Re: Text Editors and Canonical Equivalence (was Coloured diacritics)

From: Peter Kirk (peterkirk@qaya.org)
Date: Fri Dec 12 2003 - 07:56:43 EST

Next message: Peter Kirk: "Re: Text Editors and Canonical Equivalence (was Coloured diacritics)"

Previous message: Marco Cimarosti: "[OT?] The C standard library and UTF's (was RE: Text Editors and Canonical Equivalence (was Coloured diacritics))"
In reply to: Philippe Verdy: "RE: Text Editors and Canonical Equivalence (was Coloured diacritics)"
Next in thread: Andrew C. West: "Re: Text Editors and Canonical Equivalence (was Coloured diacritics)"
Messages sorted by: [ date ] [ thread ] [ subject ] [ author ] [ attachment ]
Mail actions: [ respond to this message ] [ mail a new topic ]

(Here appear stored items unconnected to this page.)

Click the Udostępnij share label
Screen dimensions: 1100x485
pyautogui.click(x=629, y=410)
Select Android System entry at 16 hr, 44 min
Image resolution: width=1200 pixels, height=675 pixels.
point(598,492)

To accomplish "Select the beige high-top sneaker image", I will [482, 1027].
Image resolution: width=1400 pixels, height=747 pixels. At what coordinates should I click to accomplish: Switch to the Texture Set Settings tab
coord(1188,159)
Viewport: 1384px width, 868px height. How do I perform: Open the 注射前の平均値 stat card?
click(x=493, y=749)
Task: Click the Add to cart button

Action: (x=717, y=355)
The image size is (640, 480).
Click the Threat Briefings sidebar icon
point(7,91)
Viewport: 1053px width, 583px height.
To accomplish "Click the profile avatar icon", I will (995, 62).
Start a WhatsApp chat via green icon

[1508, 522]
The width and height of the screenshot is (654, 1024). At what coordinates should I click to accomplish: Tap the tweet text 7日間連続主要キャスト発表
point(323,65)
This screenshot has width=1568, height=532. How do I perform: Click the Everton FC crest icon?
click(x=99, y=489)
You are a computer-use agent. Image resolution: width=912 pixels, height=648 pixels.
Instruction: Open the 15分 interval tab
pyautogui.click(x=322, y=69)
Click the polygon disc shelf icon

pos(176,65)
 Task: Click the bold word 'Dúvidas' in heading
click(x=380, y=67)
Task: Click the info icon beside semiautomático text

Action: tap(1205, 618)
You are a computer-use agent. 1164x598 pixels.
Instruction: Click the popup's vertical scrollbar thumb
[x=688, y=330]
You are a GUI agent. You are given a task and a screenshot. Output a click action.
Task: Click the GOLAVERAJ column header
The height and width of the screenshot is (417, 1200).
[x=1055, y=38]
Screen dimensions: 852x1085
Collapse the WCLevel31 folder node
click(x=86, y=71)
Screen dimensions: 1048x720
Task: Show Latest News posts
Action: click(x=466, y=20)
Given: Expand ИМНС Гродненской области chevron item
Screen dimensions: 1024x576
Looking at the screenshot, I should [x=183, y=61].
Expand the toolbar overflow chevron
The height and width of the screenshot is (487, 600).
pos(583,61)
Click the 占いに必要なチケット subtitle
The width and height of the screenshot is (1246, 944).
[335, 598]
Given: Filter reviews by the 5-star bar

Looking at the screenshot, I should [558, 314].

On 12/12/2003 04:29, Philippe Verdy wrote:

> ...
>
>But what you suggest here is exactly what a standard file compressor does.
>
>It does not solve any problem in the representation of characters, the
>compression scheme remains private, and can only be interpreted as text by
>redecomposing these PUAs (in their scope) to the appropriate complex DGCs.
>In addition, you need to find a way to store these associations between PUAs
>and DGCs, so the complexity is even worse.
>
>You would probably use it only if there are multiple occurences of these
>complex DGCs, just to save some space (this is what is performed in the
>Hangul Johab syllables as they occur very frequently when writing modern
>Korean, and the space benefit comes from the fact that it does not need to
>encode the associations between syllables and DGCs of jamos, as this is
>defined by their canonical equivalences and implemented with a very basic
>algorithm).
>
>So unless you can create such simple algorithm to map complex DGC with PUA
>ranges, there's little use of what you propose here.
>
>
This is not intended as a file compression technique. (Indeed it would
be an extremely poor one as it is based on UTF-32!) It is intended only
to solve the problem Mark mentioned that indexing etc of strings is
inefficient when the string is counted and divided according to grapheme
clusters - according to the recommendations for editing in UAX #29. The
mechanism I proposed was intended to allow a string of grapheme clusters
to be indexed efficiently, and nothing else - although as you point out
it might also help with rendering (although not neccessarily, as the
same grapheme cluster is not always rendered the same e.g. in Arabic).

-- 
Peter Kirk
peter@qaya.org (personal)
peterkirk@qaya.org (work)
http://www.qaya.org/

Next message: Peter Kirk: "Re: Text Editors and Canonical Equivalence (was Coloured diacritics)"
Previous message: Marco Cimarosti: "[OT?] The C standard library and UTF's (was RE: Text Editors and Canonical Equivalence (was Coloured diacritics))"
In reply to: Philippe Verdy: "RE: Text Editors and Canonical Equivalence (was Coloured diacritics)"
Next in thread: Andrew C. West: "Re: Text Editors and Canonical Equivalence (was Coloured diacritics)"
Messages sorted by: [ date ] [ thread ] [ subject ] [ author ] [ attachment ]
Mail actions: [ respond to this message ] [ mail a new topic ]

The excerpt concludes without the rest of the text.